- [The exercise]:
Which businesses does the market commentary below name as almost exclusively responsible for the recent positive return in the American stock market?

- [Selected excerpt]:
It has been an interesting few months for investors with the different sectors and asset classes experiencing a wider than normal range of returns. Amongst the developed markets it’s the US that is leading the way, with the S&P 500 back in bull market territory, at least in dollar terms.

Since its low on 12 October 2022, the index is up more than 25%, while the NASDAQ has risen by over 40% due to the demand for all things AI. In the UK things have been much more muted, as is often the case, with the FTSE 100 climbing by around 12%.

For much of the last decade the gains in the American stock market were mainly driven by the large mega cap tech companies, although other shares also saw their values rise. This time around however, the positive return is almost exclusively due to the performance of just seven businesses: Apple, Microsoft, Amazon, Google, Nvidia, Meta and Tesla.

The lack of breadth casts real doubt on whether the US bull market is sustainable, especially as many other areas have been struggling. Higher interest rates have hit bonds and bond proxies like infrastructure hard, with the investment trusts operating in these sectors seeing their discounts widen considerably.

Given these underlying trends it is no surprise that technology trusts saw an average share price gain of around 20% in the first six months of the year, whereas the biotech, mining, smaller companies and multi-asset sectors experienced significant falls of up to 10%.

If the developed economies tip over into recession, as seems likely, there is a good chance that interest rates will not have to increase as much as currently feared. Were this to be the case there are some real pockets of value out there that could bounce back quite quickly.

Infrastructure And Renewables

Mick Gilligan, portfolio manager at Killik & Co, says that listed infrastructure funds have been sold off because the increase in interest rates has resulted in higher discount rates and lower valuations. This has been exacerbated by the widespread selling of FTSE 250 stocks by institutional investors.

When it will recover is unclear, but any moderation in expected interest rate rises should be helpful. It is also possible that a private equity fund or pension investor could bid for an infrastructure trust. This happened with John Laing Infrastructure several years ago.”

In order to take advantage he recommends the £986m BBGI Global Infrastructure Trust (LON: BBGI), which he describes as being low risk, with a high quality portfolio and no utility or demand-based assets. It is currently trading on an eight percent discount and yielding 5.5%.

Rob Morgan, spokesperson and chief analyst at Charles Stanley, says that there seems to be a major asset allocation shift away from alternative income to traditional, more liquid and more certain fixed income markets.

Investors should not forget that many of the cash flows of the underlying infrastructure trust assets have strong inflation linkage that should go a long way to offsetting changes in interest rates. Renewables trusts have also been caught up in the malaise, which seems unfair as the biggest sensitivities to the value of their cash flows − and therefore net assets − is the power price and the weather.”

While he acknowledges that there has been a softening in the forward power price, he thinks the sell-offs in the £750m Foresight Solar (LON: FSFL) and the £3.3bn Renewables Infrastructure Group (LON: TRIG) look overdone. These are trading on discounts of 20% and 12% respectively, with yields of 7.2% and six percent.

Entries on target coordinates
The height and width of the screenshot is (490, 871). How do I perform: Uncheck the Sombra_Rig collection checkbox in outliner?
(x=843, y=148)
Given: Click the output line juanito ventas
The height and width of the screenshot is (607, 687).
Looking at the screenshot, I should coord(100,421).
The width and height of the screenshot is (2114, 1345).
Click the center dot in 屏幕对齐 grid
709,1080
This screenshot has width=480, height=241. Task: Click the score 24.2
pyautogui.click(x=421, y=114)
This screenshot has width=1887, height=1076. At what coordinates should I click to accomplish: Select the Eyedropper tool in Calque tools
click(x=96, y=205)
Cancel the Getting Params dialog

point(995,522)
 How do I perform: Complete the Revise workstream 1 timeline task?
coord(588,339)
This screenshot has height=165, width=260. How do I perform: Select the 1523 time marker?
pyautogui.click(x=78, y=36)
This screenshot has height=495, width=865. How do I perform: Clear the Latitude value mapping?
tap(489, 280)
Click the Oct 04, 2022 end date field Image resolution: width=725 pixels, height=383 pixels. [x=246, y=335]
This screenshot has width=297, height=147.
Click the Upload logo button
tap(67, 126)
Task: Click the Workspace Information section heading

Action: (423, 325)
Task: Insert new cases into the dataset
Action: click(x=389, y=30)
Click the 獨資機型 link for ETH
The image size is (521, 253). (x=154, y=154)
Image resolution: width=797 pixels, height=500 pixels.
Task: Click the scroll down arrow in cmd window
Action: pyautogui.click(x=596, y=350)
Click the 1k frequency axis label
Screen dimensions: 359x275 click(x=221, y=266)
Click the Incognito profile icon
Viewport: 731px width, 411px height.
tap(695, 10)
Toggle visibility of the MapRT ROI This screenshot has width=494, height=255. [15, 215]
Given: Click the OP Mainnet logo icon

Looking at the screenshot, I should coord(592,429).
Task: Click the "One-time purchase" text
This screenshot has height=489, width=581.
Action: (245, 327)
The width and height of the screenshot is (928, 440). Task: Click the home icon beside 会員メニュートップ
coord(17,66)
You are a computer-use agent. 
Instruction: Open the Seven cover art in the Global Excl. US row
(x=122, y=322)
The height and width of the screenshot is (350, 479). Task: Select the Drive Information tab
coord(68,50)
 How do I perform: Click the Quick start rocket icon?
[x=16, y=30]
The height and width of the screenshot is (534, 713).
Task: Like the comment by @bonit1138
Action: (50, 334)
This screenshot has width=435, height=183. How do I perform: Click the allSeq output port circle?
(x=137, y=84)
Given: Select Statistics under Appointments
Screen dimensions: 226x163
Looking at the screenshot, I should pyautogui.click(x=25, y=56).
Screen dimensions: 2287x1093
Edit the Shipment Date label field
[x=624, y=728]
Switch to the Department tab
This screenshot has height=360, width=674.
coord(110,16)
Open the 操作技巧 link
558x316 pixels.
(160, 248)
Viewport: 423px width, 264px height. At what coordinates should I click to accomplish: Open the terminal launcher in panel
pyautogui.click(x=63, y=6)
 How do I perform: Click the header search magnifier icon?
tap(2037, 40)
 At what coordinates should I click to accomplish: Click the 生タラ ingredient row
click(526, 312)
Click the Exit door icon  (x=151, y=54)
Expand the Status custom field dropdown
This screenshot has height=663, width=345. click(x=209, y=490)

- [Task response]:
Apple, Microsoft, Amazon, Google, Nvidia, Meta and Tesla.